→ **Task details**: When you respond, write out each entry exactly as it stands.

(Stored records)
-=-=-=-=-

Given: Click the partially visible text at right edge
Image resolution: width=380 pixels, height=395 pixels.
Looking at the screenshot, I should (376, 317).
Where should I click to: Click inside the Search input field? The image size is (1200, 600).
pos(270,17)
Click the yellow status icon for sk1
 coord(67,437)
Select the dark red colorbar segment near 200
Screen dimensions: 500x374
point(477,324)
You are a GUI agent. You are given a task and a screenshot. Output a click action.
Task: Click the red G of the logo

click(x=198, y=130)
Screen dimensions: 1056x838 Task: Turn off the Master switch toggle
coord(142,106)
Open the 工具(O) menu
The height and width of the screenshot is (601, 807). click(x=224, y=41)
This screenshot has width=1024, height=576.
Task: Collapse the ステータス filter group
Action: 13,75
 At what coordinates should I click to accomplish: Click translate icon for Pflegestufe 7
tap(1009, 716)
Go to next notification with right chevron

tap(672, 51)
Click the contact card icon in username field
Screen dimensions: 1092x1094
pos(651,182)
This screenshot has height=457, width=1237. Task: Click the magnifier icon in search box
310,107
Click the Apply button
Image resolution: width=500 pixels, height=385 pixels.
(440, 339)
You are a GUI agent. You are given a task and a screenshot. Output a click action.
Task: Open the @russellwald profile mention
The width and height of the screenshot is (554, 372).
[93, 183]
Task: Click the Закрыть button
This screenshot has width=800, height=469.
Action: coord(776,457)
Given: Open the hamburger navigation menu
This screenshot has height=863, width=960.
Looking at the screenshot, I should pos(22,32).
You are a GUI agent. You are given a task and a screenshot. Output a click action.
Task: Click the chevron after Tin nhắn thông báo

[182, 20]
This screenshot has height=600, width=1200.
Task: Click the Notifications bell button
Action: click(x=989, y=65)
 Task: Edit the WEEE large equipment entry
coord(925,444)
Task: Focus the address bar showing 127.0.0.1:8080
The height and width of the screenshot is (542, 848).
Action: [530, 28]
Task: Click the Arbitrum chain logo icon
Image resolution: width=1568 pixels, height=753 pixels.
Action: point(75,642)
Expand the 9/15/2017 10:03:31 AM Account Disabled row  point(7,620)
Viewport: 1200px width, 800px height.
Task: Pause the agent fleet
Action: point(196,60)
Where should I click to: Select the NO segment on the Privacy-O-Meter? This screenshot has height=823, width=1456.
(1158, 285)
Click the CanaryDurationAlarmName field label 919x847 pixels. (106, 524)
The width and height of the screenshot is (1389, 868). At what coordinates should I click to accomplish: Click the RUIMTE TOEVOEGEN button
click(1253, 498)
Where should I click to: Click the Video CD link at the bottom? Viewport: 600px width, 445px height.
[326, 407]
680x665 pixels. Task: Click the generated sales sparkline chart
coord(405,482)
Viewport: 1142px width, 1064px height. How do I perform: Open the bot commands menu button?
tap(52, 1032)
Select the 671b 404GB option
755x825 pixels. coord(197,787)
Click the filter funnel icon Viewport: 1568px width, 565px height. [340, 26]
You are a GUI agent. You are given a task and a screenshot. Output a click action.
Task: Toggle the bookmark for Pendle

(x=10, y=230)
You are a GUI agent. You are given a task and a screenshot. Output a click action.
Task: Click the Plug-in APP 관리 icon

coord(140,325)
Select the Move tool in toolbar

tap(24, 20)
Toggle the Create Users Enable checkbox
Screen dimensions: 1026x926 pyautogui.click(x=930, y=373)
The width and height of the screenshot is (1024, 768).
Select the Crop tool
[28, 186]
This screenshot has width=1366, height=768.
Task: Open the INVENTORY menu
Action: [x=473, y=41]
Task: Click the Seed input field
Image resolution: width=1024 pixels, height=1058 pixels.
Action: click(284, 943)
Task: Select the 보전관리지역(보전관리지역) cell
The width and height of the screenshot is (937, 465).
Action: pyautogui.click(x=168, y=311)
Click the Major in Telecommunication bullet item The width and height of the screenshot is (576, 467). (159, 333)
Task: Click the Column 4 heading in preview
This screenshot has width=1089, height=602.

-=-=-=-=-

→ **Answer space**:
Given: Click the partially visible text at right edge
Image resolution: width=380 pixels, height=395 pixels.
Looking at the screenshot, I should (376, 317).
Where should I click to: Click inside the Search input field? The image size is (1200, 600).
pos(270,17)
Click the yellow status icon for sk1
 coord(67,437)
Select the dark red colorbar segment near 200
Screen dimensions: 500x374
point(477,324)
You are a GUI agent. You are given a task and a screenshot. Output a click action.
Task: Click the red G of the logo

click(x=198, y=130)
Screen dimensions: 1056x838 Task: Turn off the Master switch toggle
coord(142,106)
Open the 工具(O) menu
The height and width of the screenshot is (601, 807). click(x=224, y=41)
This screenshot has width=1024, height=576.
Task: Collapse the ステータス filter group
Action: 13,75
 At what coordinates should I click to accomplish: Click translate icon for Pflegestufe 7
tap(1009, 716)
Go to next notification with right chevron

tap(672, 51)
Click the contact card icon in username field
Screen dimensions: 1092x1094
pos(651,182)
This screenshot has height=457, width=1237. Task: Click the magnifier icon in search box
310,107
Click the Apply button
Image resolution: width=500 pixels, height=385 pixels.
(440, 339)
You are a GUI agent. You are given a task and a screenshot. Output a click action.
Task: Open the @russellwald profile mention
The width and height of the screenshot is (554, 372).
[93, 183]
Task: Click the Закрыть button
This screenshot has width=800, height=469.
Action: coord(776,457)
Given: Open the hamburger navigation menu
This screenshot has height=863, width=960.
Looking at the screenshot, I should pos(22,32).
You are a GUI agent. You are given a task and a screenshot. Output a click action.
Task: Click the chevron after Tin nhắn thông báo

[182, 20]
This screenshot has height=600, width=1200.
Task: Click the Notifications bell button
Action: click(x=989, y=65)
 Task: Edit the WEEE large equipment entry
coord(925,444)
Task: Focus the address bar showing 127.0.0.1:8080
The height and width of the screenshot is (542, 848).
Action: [530, 28]
Task: Click the Arbitrum chain logo icon
Image resolution: width=1568 pixels, height=753 pixels.
Action: point(75,642)
Expand the 9/15/2017 10:03:31 AM Account Disabled row  point(7,620)
Viewport: 1200px width, 800px height.
Task: Pause the agent fleet
Action: point(196,60)
Where should I click to: Select the NO segment on the Privacy-O-Meter? This screenshot has height=823, width=1456.
(1158, 285)
Click the CanaryDurationAlarmName field label 919x847 pixels. (106, 524)
The width and height of the screenshot is (1389, 868). At what coordinates should I click to accomplish: Click the RUIMTE TOEVOEGEN button
click(1253, 498)
Where should I click to: Click the Video CD link at the bottom? Viewport: 600px width, 445px height.
[326, 407]
680x665 pixels. Task: Click the generated sales sparkline chart
coord(405,482)
Viewport: 1142px width, 1064px height. How do I perform: Open the bot commands menu button?
tap(52, 1032)
Select the 671b 404GB option
755x825 pixels. coord(197,787)
Click the filter funnel icon Viewport: 1568px width, 565px height. [340, 26]
You are a GUI agent. You are given a task and a screenshot. Output a click action.
Task: Toggle the bookmark for Pendle

(x=10, y=230)
You are a GUI agent. You are given a task and a screenshot. Output a click action.
Task: Click the Plug-in APP 관리 icon

coord(140,325)
Select the Move tool in toolbar

tap(24, 20)
Toggle the Create Users Enable checkbox
Screen dimensions: 1026x926 pyautogui.click(x=930, y=373)
The width and height of the screenshot is (1024, 768).
Select the Crop tool
[28, 186]
This screenshot has width=1366, height=768.
Task: Open the INVENTORY menu
Action: [x=473, y=41]
Task: Click the Seed input field
Image resolution: width=1024 pixels, height=1058 pixels.
Action: click(284, 943)
Task: Select the 보전관리지역(보전관리지역) cell
The width and height of the screenshot is (937, 465).
Action: pyautogui.click(x=168, y=311)
Click the Major in Telecommunication bullet item The width and height of the screenshot is (576, 467). (159, 333)
Task: Click the Column 4 heading in preview
This screenshot has width=1089, height=602.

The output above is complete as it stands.